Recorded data
-*-*-

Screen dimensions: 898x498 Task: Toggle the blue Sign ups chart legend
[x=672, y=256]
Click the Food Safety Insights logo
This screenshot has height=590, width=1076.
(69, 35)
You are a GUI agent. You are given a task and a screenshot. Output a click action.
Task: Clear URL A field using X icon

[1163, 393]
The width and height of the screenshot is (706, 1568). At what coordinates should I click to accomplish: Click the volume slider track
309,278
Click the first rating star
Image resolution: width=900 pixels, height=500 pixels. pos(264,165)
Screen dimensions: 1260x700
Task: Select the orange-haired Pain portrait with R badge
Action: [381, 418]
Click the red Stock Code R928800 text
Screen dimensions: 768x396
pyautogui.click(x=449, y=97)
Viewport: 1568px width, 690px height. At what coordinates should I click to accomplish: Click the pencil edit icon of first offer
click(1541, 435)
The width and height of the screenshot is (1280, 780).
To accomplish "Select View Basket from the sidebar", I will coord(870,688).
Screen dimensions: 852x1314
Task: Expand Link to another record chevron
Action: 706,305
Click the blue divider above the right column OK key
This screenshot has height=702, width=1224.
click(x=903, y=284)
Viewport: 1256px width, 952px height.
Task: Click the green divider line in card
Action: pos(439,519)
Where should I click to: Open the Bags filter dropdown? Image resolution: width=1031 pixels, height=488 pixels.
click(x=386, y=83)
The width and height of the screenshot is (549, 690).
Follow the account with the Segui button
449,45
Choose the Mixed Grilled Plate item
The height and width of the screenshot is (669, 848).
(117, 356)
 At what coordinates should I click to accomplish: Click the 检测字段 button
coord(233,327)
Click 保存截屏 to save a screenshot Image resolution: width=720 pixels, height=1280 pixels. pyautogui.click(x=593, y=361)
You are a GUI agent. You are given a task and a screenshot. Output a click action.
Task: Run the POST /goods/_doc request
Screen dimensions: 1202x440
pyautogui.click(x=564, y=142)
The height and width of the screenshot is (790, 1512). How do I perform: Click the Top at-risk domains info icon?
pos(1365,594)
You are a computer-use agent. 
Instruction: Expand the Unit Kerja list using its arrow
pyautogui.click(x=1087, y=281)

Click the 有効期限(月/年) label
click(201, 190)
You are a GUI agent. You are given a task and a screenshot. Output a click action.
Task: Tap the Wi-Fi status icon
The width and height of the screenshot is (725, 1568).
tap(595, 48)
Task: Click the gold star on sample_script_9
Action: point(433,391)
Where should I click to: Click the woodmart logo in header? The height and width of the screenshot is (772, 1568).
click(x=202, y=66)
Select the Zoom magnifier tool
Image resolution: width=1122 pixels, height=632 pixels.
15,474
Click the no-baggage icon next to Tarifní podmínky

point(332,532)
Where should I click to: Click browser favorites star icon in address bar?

-*-*-

The lines above, starting at the one with "The width and height of the screenshot is (706, 1568)." and ending at the one with "Click the red Stock Code R928800 text", are the only ones to return, exactly as written.

The width and height of the screenshot is (706, 1568). At what coordinates should I click to accomplish: Click the volume slider track
309,278
Click the first rating star
Image resolution: width=900 pixels, height=500 pixels. pos(264,165)
Screen dimensions: 1260x700
Task: Select the orange-haired Pain portrait with R badge
Action: [381, 418]
Click the red Stock Code R928800 text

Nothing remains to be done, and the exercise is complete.